**Esercizio a**: Riproduci fedelmente le voci nel tratto che va dalla riga contenente "Given: Click the 1 h caption timestamp" fino alla fine delle voci, estremi inclusi. Ometti le immagini dalla risposta.

**Testo del documento**:
· · ·

TAR Sicilia, sez. III, Catania, 8 aprile 2010, n. 1059

TAR Sicilia, sez. III, Catania, 8 aprile 2010, n. 1059

N. 01059/2010 REG.SEN.
N. 06039/2004 REG.RIC.

REPUBBLICA ITALIANA
IN NOME DEL POPOLO ITALIANO



Il Tribunale Amministrativo Regionale per la Sicilia
sezione staccata di Catania (Sezione Terza)
ha pronunciato la presente



SENTENZA

Sul ricorso numero di registro generale 6039 del 2004, proposto da:
D.B.C., rappresentata e difesa dagli Avv. Carmelo Moschella e Alessandro Vaccaro, con domicilio
eletto presso la Segreteria del Tribunale;
contro
Comune di Taormina (Me), in persona del Sindaco pro-tempore;
per la condanna
al risarcimento dei danni patiti dalla ricorrente per la revoca (con determina sindacale n. 59 del 13.11.1998 poi
annullata dal T.A.R. Sicilia, Sez. st. di Catania) della concessione di occupazione di suolo pubblico.

· · ·

(Dati per la localizzazione di parole ed elementi)
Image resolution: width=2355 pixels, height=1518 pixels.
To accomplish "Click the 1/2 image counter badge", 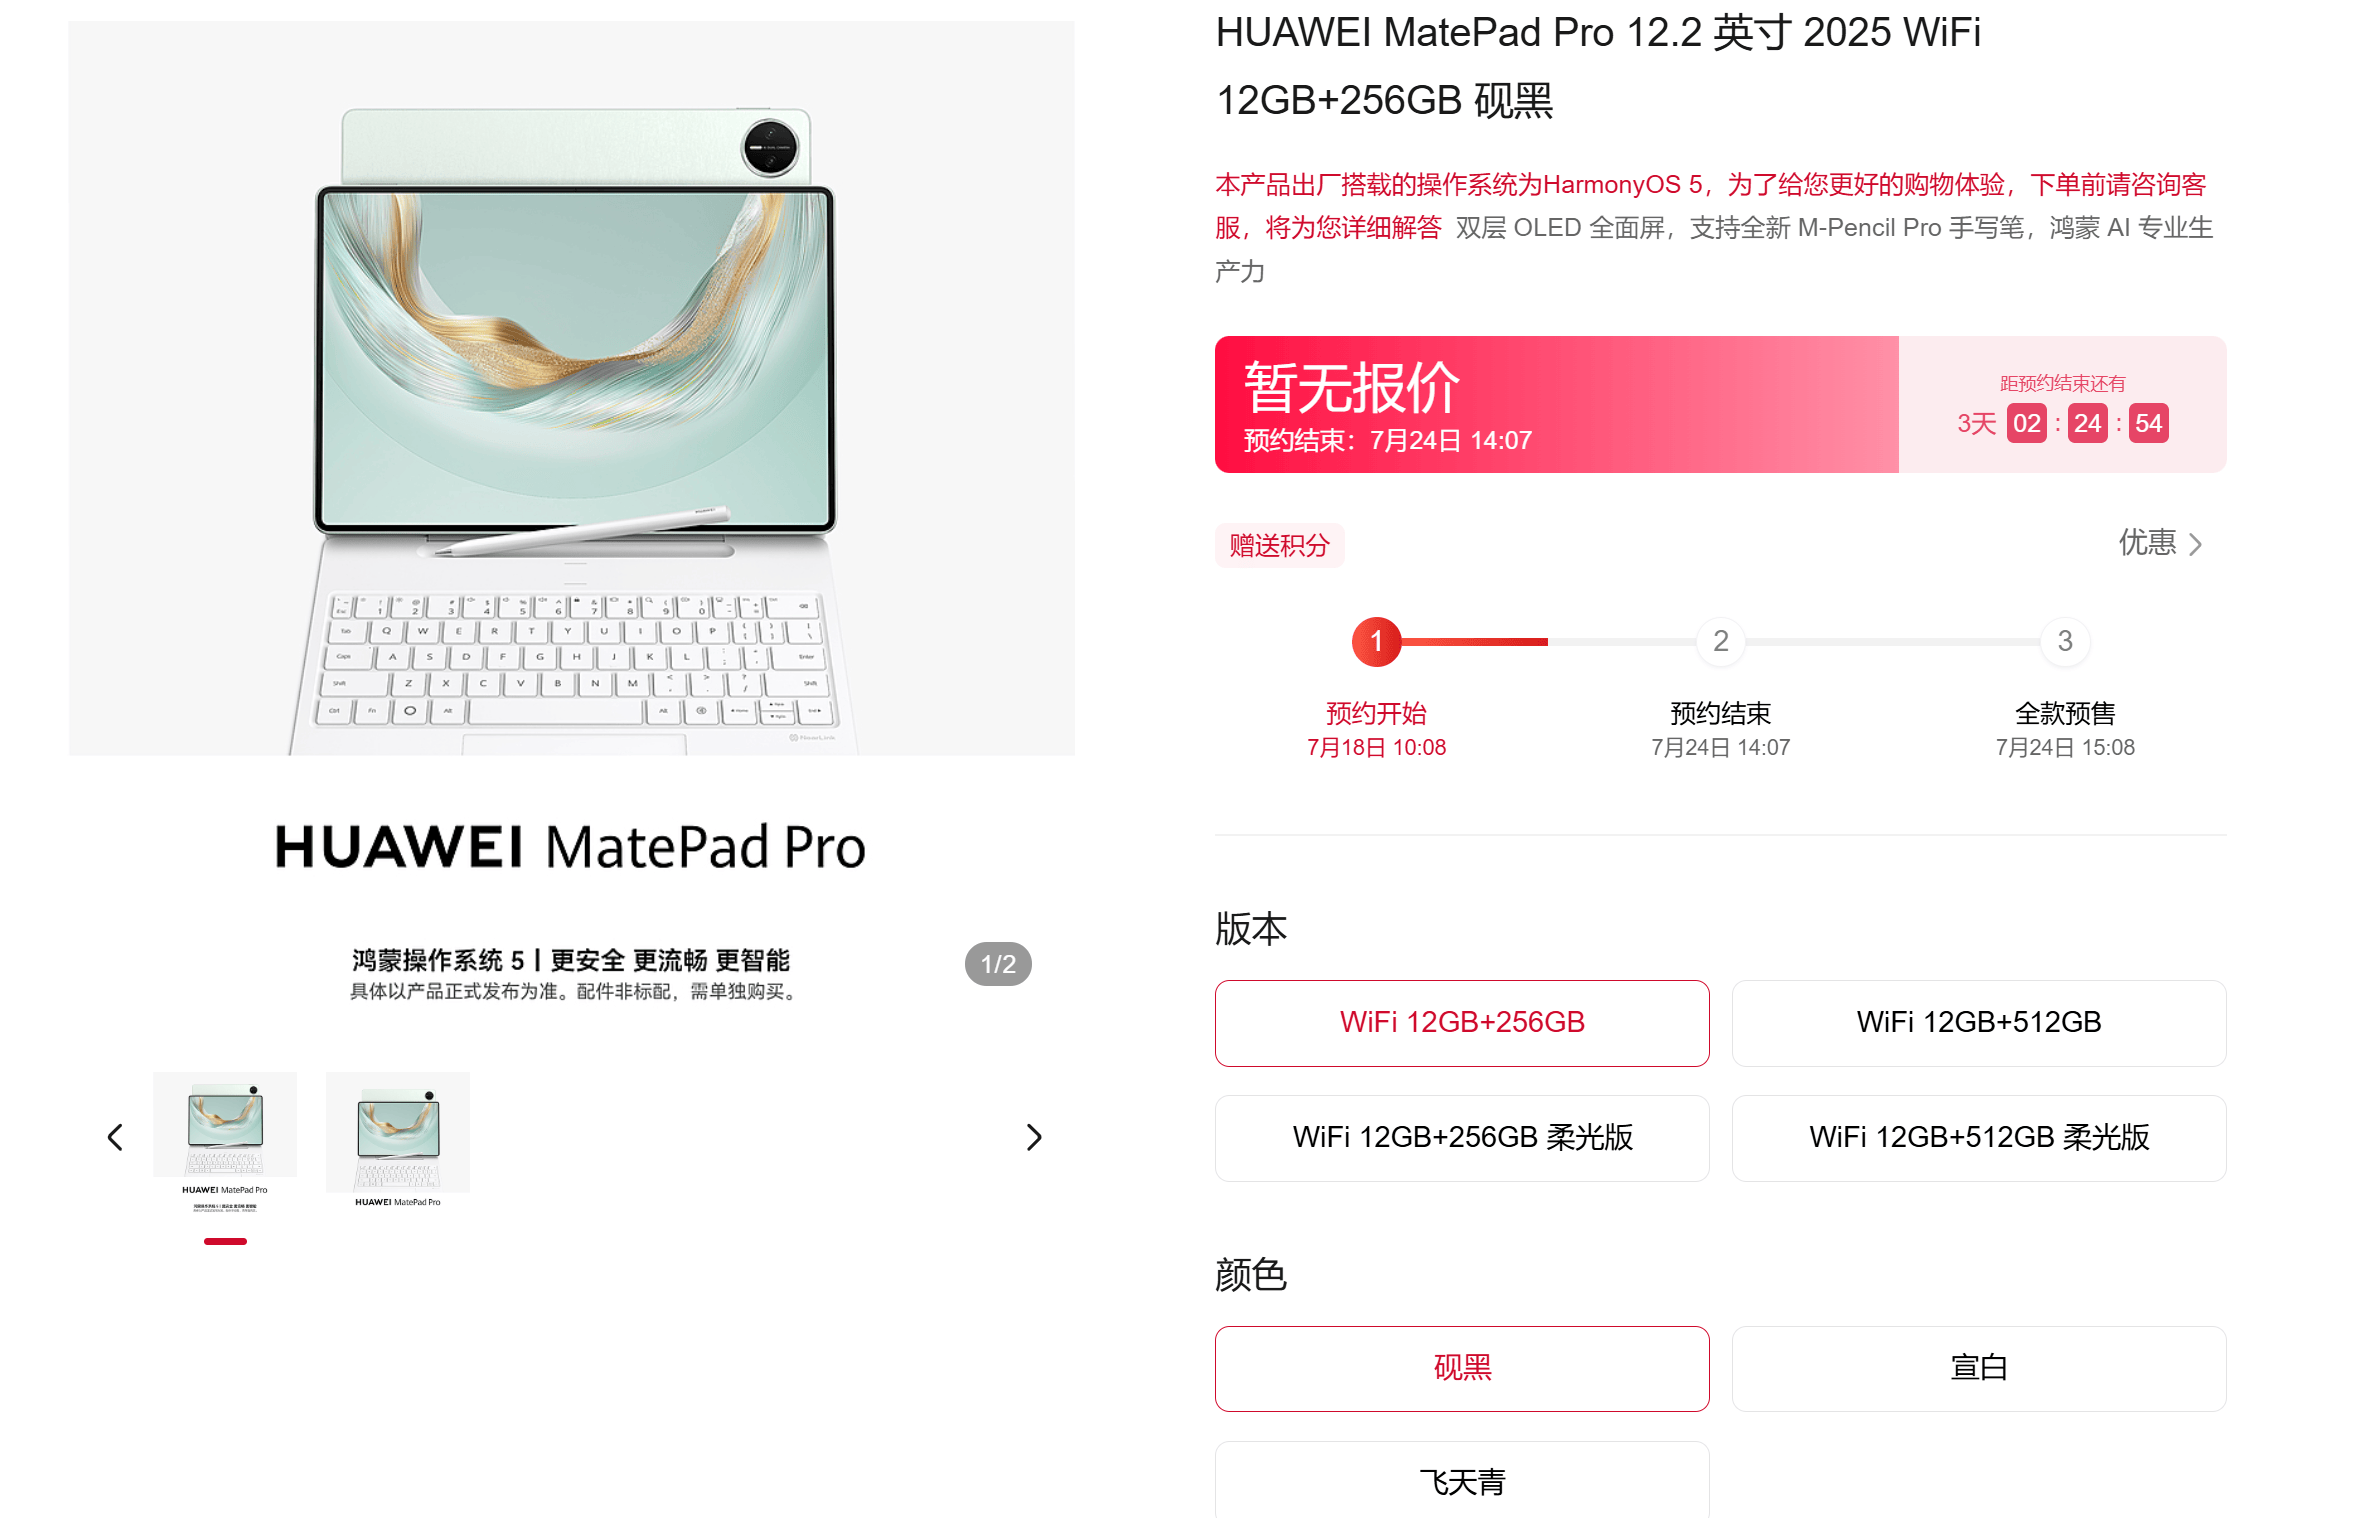I will [998, 964].
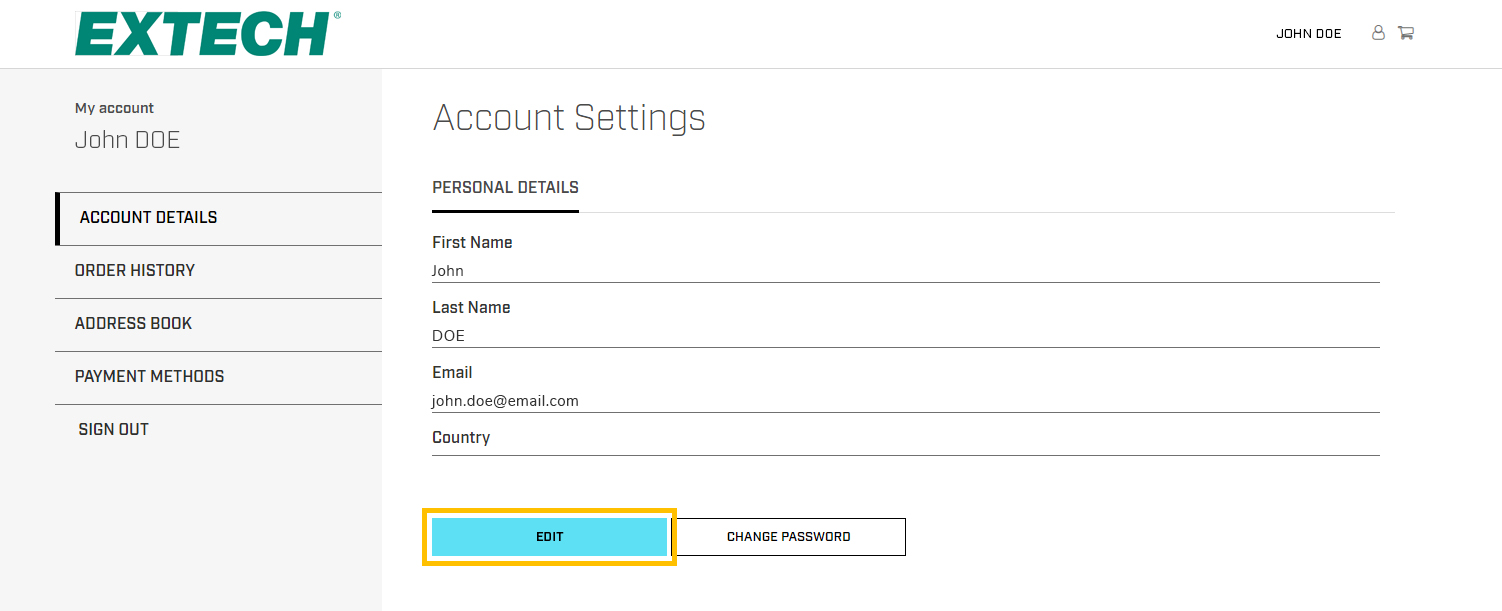Click the First Name field showing John

click(905, 271)
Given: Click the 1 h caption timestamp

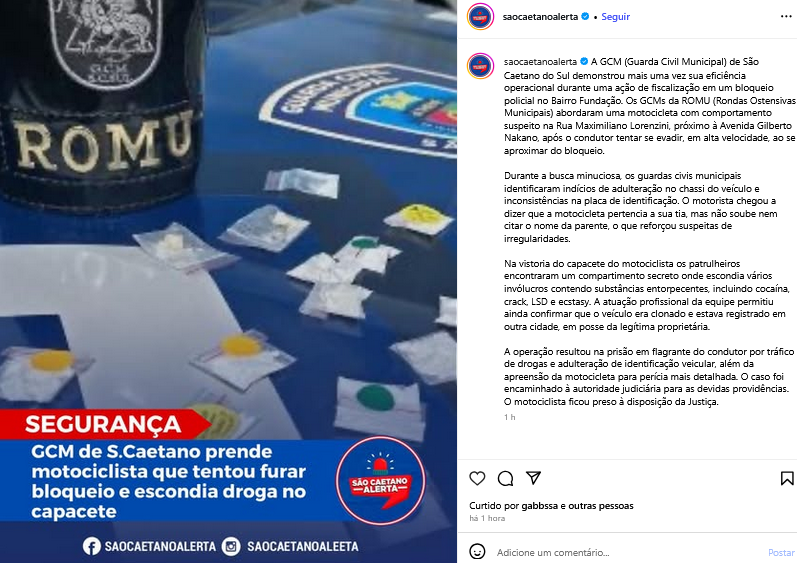Looking at the screenshot, I should click(509, 417).
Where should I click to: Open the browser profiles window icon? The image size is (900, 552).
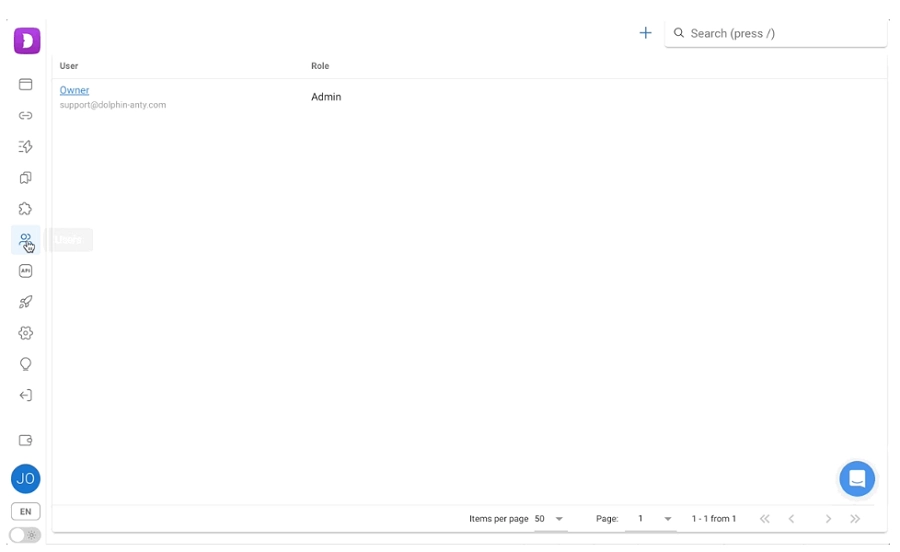tap(26, 84)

· · ·

**Esercizio b**: Trascrivi senza modifiche il tratto della sentenza che va da "Sul ricorso numero" fino a "di suolo pubblico.".

**Soluzione a**:
Given: Click the 1 h caption timestamp

Looking at the screenshot, I should click(509, 417).
Where should I click to: Open the browser profiles window icon? The image size is (900, 552).
tap(26, 84)

**Soluzione b**:
Sul ricorso numero di registro generale 6039 del 2004, proposto da:
D.B.C., rappresentata e difesa dagli Avv. Carmelo Moschella e Alessandro Vaccaro, con domicilio
eletto presso la Segreteria del Tribunale;
contro
Comune di Taormina (Me), in persona del Sindaco pro-tempore;
per la condanna
al risarcimento dei danni patiti dalla ricorrente per la revoca (con determina sindacale n. 59 del 13.11.1998 poi
annullata dal T.A.R. Sicilia, Sez. st. di Catania) della concessione di occupazione di suolo pubblico.